* [Data for this exercise]
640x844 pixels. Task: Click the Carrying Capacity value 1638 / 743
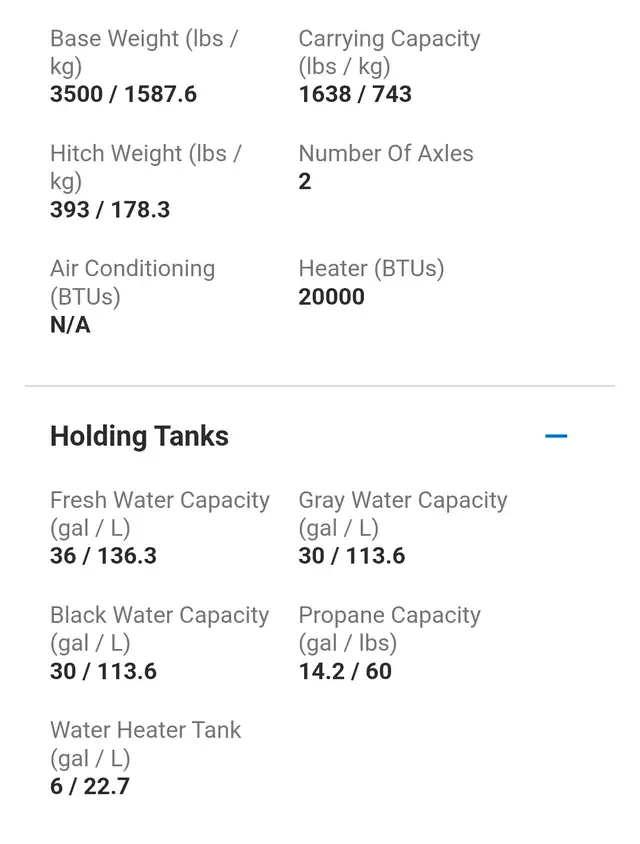tap(355, 94)
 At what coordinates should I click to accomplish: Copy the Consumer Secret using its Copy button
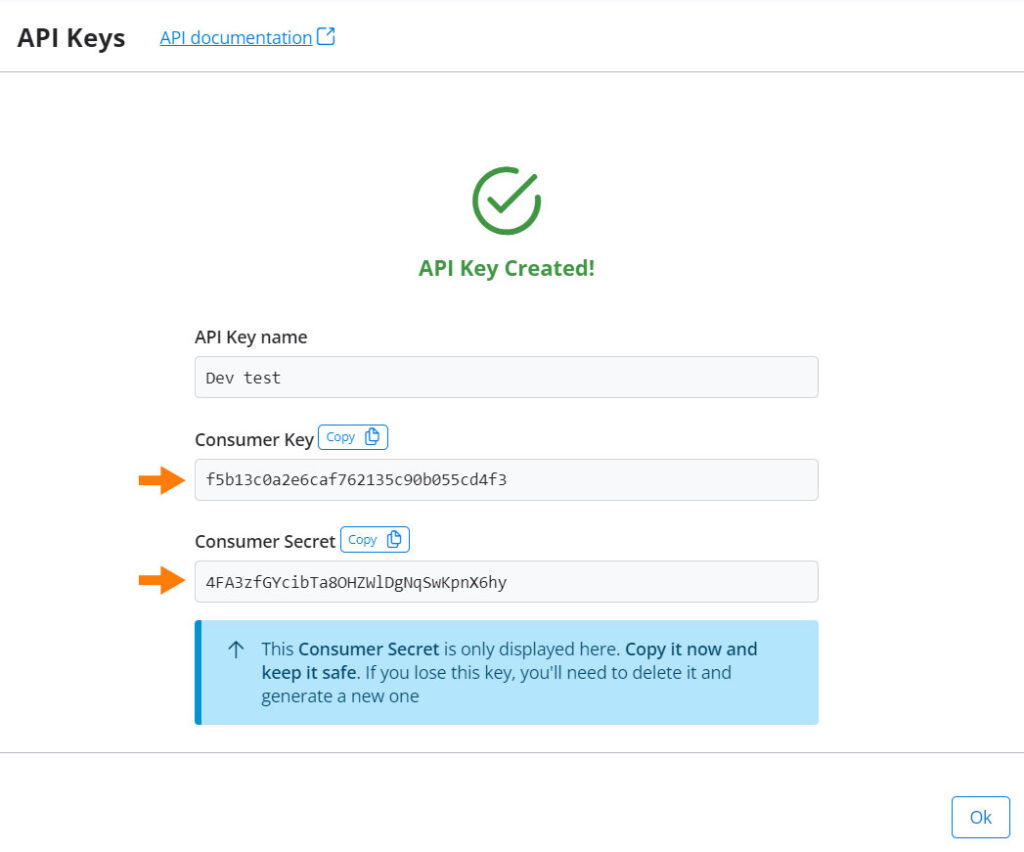[x=375, y=539]
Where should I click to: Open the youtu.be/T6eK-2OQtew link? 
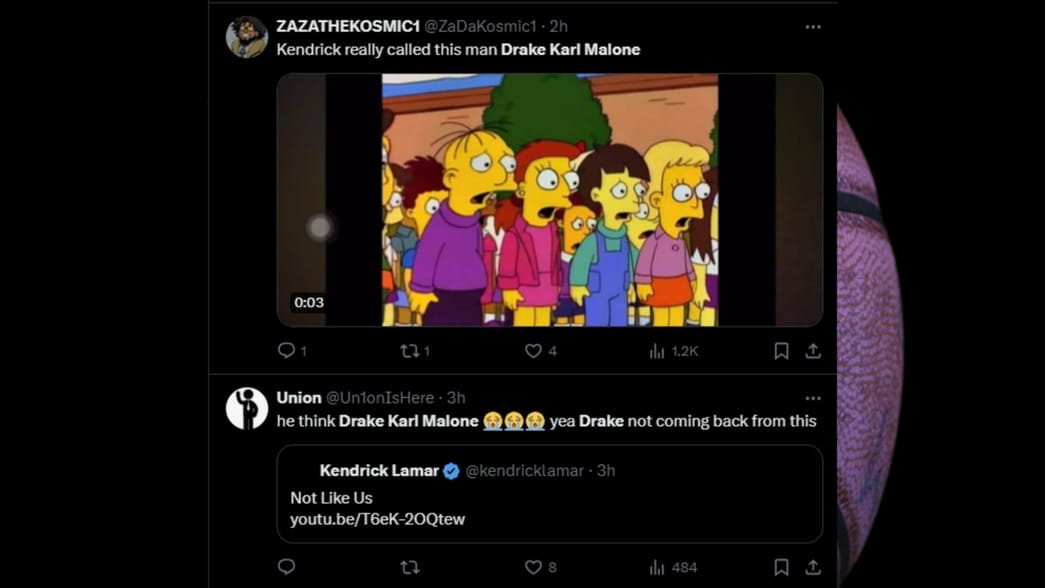coord(377,519)
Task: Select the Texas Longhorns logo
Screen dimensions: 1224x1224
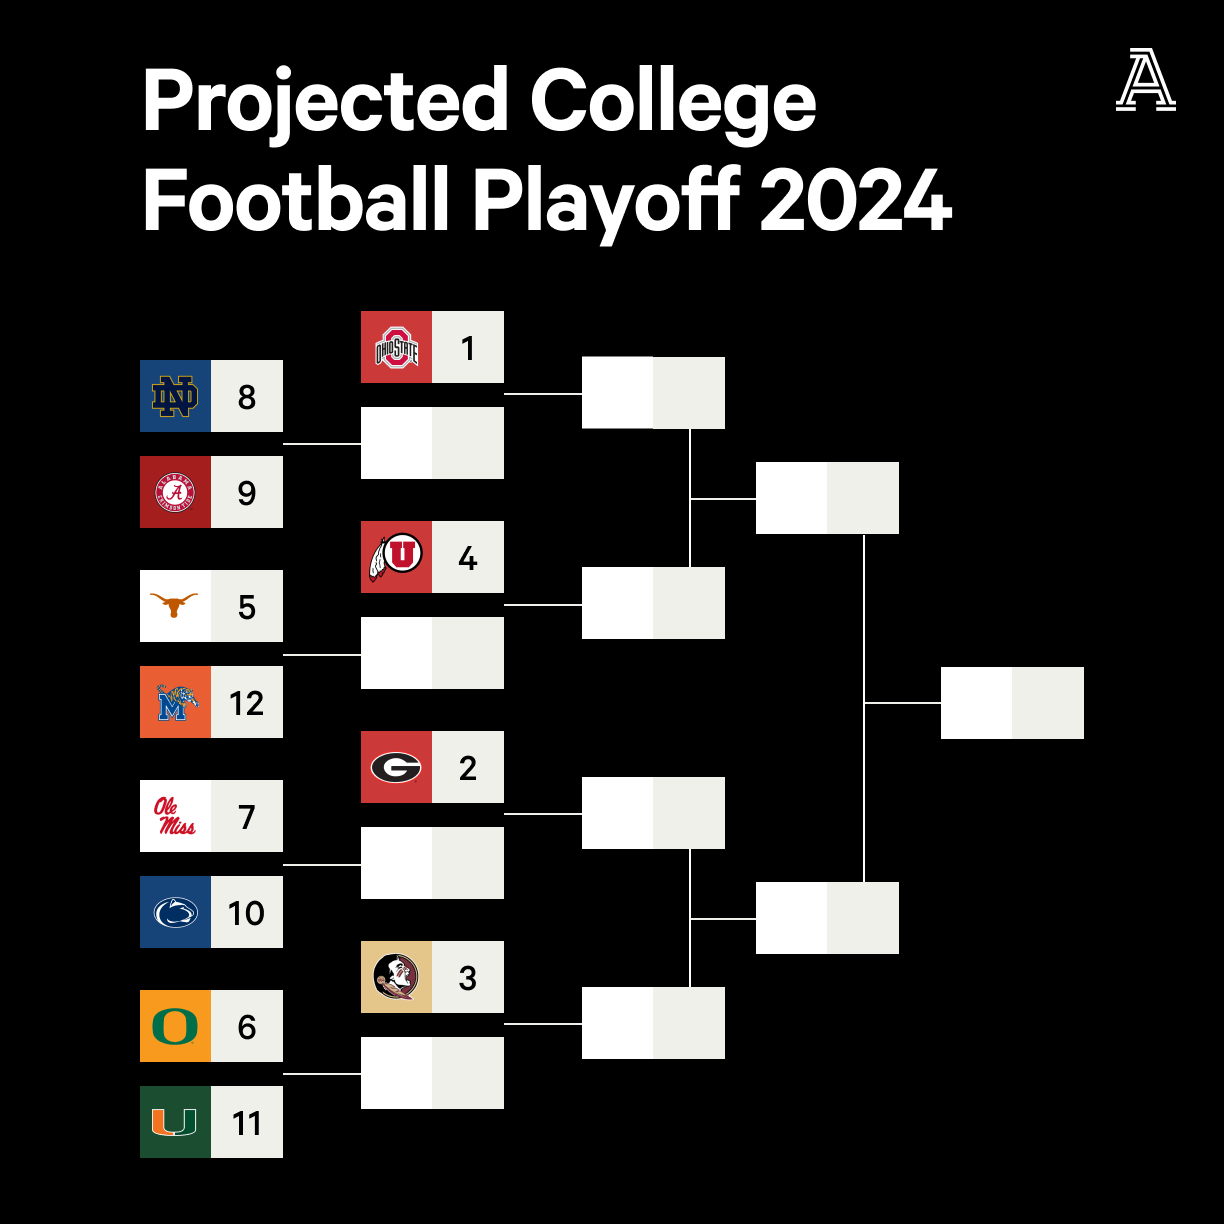Action: click(x=175, y=606)
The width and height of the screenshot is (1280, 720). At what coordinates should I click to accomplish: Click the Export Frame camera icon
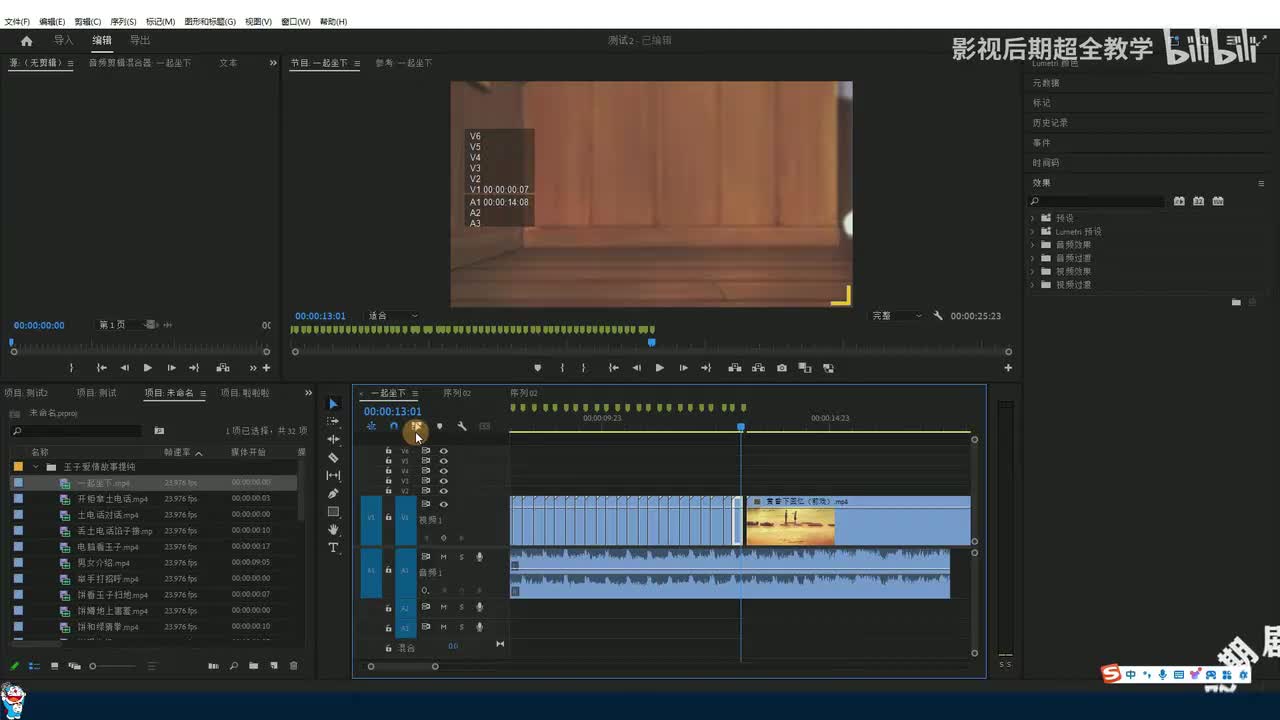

* [What needs to be done]
Drop every image, please, and write out the data above exactly as shown.

* [Response to this exercise]
640x844 pixels. Task: Click the Carrying Capacity value 1638 / 743
tap(355, 94)
 At what coordinates should I click to accomplish: Copy the Consumer Secret using its Copy button
[x=375, y=539]
Where should I click to: Open the youtu.be/T6eK-2OQtew link? 
coord(377,519)
Task: Select the Texas Longhorns logo
Screen dimensions: 1224x1224
Action: click(x=175, y=606)
The width and height of the screenshot is (1280, 720). At what coordinates should I click to accomplish: Click the Export Frame camera icon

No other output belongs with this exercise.